LEEDer Group Inc.
8508 North West 66th St.
Miami, Florida 33166 USA

Phone Toll-free: 866.814.0192 or 305.436.5030
Fax Toll-free: 866.818.0373 or 305.436.0086
E-mail Address: orders {at] LEEDerGroup [dot] com

2015-08 CMS Limits Scope of Review

CMS Limits Scope of Review on Redetermination and Reconsideration

by Jeffrey S. Baird, JD, and Joshua I. Skora, JD • August 24, 2015

AMARILLO, TX – One of the most difficult and frustrating aspects of being a DME supplier is dealing with Medicare post-payment reviews, audits and overpayment determinations. The experience of a large audit can be daunting and expensive.

Typically, the audit process begins with an ominous letter from a Zone Program Integrity Contractor (ZPIC), Recovery Auditor Contractor (RAC), Comprehensive Error Rate Testing (CERT) contractor or DME Medicare Administrator Contractor (MAC) requesting additional documentation for a set of claims to confirm that the claims were properly payable. The supplier is not told what the issues are, so the guessing game begins. Once the supplier provides the requested documentation, the waiting game begins. Suppliers may receive a formal overpayment determination within 30-60 days, or the process could linger for over a year.

The overpayment determination will outline the reasons why claims were denied. The supplier then has 120 days to appeal the overpayment determination by requesting a redetermination. The redetermination review is conducted by an employee of the ZPIC, RAC or DME MAC who did not partake in the initial determination. If the redetermination confirms the initial findings, the supplier may request reconsideration, within 180 days from the redetermination decision, by a Qualified Independent Contractor (QIC). If the QIC confirms the determination, a supplier may appeal the decision to an Administrative Law Judge, then to the Departmental Appeals Board, and finally to federal district court.

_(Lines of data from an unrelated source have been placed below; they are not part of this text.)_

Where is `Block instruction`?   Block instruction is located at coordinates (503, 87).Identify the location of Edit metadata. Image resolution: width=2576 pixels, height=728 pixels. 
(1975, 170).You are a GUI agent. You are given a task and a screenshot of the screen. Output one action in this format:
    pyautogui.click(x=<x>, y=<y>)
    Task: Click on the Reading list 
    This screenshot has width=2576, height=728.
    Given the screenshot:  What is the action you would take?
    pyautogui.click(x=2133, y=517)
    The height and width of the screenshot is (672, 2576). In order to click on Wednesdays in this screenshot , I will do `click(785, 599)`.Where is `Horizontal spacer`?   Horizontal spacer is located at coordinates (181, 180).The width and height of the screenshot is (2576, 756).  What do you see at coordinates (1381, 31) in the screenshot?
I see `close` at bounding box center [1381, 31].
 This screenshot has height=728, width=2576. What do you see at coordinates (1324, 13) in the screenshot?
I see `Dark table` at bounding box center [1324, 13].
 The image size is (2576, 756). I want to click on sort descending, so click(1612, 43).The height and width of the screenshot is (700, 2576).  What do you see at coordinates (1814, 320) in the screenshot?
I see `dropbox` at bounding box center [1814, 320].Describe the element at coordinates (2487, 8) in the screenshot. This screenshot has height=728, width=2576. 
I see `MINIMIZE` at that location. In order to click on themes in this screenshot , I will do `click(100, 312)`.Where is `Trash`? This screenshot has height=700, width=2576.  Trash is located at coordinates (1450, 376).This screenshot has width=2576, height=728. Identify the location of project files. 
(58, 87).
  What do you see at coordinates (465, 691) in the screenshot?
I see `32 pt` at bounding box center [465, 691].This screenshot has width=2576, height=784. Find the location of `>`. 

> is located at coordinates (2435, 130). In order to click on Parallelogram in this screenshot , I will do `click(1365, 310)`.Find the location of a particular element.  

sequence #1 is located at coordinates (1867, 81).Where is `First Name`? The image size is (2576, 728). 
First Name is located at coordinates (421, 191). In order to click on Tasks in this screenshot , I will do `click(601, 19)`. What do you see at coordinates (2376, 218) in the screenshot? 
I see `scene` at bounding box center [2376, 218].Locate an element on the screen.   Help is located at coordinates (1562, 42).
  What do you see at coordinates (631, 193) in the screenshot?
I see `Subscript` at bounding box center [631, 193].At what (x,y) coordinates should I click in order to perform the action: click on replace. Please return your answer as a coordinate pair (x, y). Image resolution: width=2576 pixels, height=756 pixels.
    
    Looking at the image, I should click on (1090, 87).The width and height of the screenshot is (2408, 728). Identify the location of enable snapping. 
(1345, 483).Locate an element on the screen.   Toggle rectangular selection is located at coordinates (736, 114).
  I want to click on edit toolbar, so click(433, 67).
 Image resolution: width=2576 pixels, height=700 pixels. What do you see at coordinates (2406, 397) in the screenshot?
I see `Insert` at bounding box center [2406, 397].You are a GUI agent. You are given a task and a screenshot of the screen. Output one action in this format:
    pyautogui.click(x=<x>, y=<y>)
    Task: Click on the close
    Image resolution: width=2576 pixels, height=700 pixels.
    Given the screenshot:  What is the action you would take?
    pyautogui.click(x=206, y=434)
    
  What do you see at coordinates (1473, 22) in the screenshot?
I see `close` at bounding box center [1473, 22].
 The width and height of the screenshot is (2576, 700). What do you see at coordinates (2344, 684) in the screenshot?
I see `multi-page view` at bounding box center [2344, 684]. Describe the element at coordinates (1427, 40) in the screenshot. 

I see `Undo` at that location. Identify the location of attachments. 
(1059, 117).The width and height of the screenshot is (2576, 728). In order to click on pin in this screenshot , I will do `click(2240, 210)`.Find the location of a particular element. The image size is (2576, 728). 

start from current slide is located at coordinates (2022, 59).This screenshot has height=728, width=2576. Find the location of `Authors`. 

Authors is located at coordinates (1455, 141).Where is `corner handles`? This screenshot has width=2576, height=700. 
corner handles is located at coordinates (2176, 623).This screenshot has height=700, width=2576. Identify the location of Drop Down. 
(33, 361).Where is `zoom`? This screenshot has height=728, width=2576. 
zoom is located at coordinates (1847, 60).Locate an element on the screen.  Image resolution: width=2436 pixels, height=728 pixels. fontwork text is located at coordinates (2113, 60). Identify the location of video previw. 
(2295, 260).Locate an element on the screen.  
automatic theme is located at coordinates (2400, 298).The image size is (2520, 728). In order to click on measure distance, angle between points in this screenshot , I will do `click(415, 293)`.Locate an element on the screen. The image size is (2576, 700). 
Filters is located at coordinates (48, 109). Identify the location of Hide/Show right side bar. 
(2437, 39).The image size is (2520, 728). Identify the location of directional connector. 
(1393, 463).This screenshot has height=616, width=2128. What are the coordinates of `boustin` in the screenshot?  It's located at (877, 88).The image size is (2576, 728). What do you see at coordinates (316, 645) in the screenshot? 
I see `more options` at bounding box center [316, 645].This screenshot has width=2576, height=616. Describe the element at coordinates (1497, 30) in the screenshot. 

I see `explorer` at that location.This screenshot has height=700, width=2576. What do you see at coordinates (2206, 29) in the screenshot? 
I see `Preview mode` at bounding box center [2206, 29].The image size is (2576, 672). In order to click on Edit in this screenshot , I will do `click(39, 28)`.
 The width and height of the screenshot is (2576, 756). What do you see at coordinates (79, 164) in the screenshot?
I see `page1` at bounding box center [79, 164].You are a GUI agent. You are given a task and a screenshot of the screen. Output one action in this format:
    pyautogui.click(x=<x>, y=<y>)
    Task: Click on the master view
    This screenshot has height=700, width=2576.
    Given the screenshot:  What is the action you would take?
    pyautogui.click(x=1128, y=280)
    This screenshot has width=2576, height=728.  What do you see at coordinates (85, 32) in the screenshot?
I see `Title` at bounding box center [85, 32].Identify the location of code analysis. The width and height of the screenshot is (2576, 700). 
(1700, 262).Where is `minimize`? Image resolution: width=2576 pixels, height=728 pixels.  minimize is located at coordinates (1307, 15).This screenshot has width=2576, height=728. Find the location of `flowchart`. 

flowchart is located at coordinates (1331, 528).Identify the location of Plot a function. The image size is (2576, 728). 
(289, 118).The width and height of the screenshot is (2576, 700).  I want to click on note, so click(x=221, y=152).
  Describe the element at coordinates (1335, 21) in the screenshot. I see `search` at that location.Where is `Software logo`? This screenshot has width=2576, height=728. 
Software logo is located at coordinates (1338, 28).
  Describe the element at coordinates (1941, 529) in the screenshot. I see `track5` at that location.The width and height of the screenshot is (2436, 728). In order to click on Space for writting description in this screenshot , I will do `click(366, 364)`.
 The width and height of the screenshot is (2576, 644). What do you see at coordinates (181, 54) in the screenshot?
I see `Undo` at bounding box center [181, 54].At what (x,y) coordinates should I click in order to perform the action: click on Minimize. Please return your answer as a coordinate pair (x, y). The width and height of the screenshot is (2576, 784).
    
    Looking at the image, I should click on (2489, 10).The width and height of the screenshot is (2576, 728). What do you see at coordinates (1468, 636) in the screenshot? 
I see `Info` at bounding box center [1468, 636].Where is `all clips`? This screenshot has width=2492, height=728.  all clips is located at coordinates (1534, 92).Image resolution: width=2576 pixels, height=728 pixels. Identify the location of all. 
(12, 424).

It has been CMS’s policy, up until now, that redetermination and reconsideration appeals were reviewed de novo, which means that the appeal was a new and independent review of a claim regardless of the reasoning outlined in the initial overpayment determination. For example, if an initial overpayment determination stated that claims were improper because of reasons A, B and C, upon redetermination or reconsideration the reviewer, for the first time, could argue that the claims were improper because of reasons D and E. This presented significant “moving target” problems for suppliers, because their claims would be deemed improper for new reasons and suppliers had limited opportunity to fully articulate responses.

Fortunately, in a new Medicare Learning Network (MLN) Matters Special Edition Article, CMS has instructed its contractors and QICs that they must now limit the scope of their review of post-payment audits to the reasons articulated in the initial overpayment determination. The MLN Matters reasoned that because MACs and QICs have discretion while conducting appeals to develop new issues and review all aspects of coverage and payment related to a claim or line item, unfavorable appeal decisions could occur even if the original denial reasons were cured.

But, CMS made it clear that if an initial denial was based on insufficient documentation, a subsequent appeal may still deny the claim if the additional documentation provided does not support medical necessity. And, “[i]f an appeal involves a claim or line item denied on a pre-payment basis, MACs and QICs may continue to develop new issues and evidence at the their discretion and may issue unfavorable decisions for reasons other than those specified in the initial determination.” Finally, CMS’s instructions to limit the scope of review applies to redetermination and reconsideration requests received by a MAC or QIC on or after Aug 1, 2015. It will not be applied retroactive.

This is an important development in how MACs and QICs are able to review previously denied claims. If, moving forward, suppliers are able to provide documentation and medical records that cure the initial reasons for denial, the inquiry should be over and suppliers should be paid or overpayment determinations reversed.

Correction
Above article stated that the “redetermination review is conducted by an employee of the ZPIC, RAC or DME MAC who did not partake in the initial determination.” While a redetermination is conducted by an employee who was not involved in the original determination, redeterminations are handled by a fiscal intermediary (FI), carrier, or Medicare Administrative Contractor (MAC). In the case of durable medical equipment, the DME MAC is responsible for conducting redetermination appeals. ZPICs and RACs do not conduct redetermination appeals.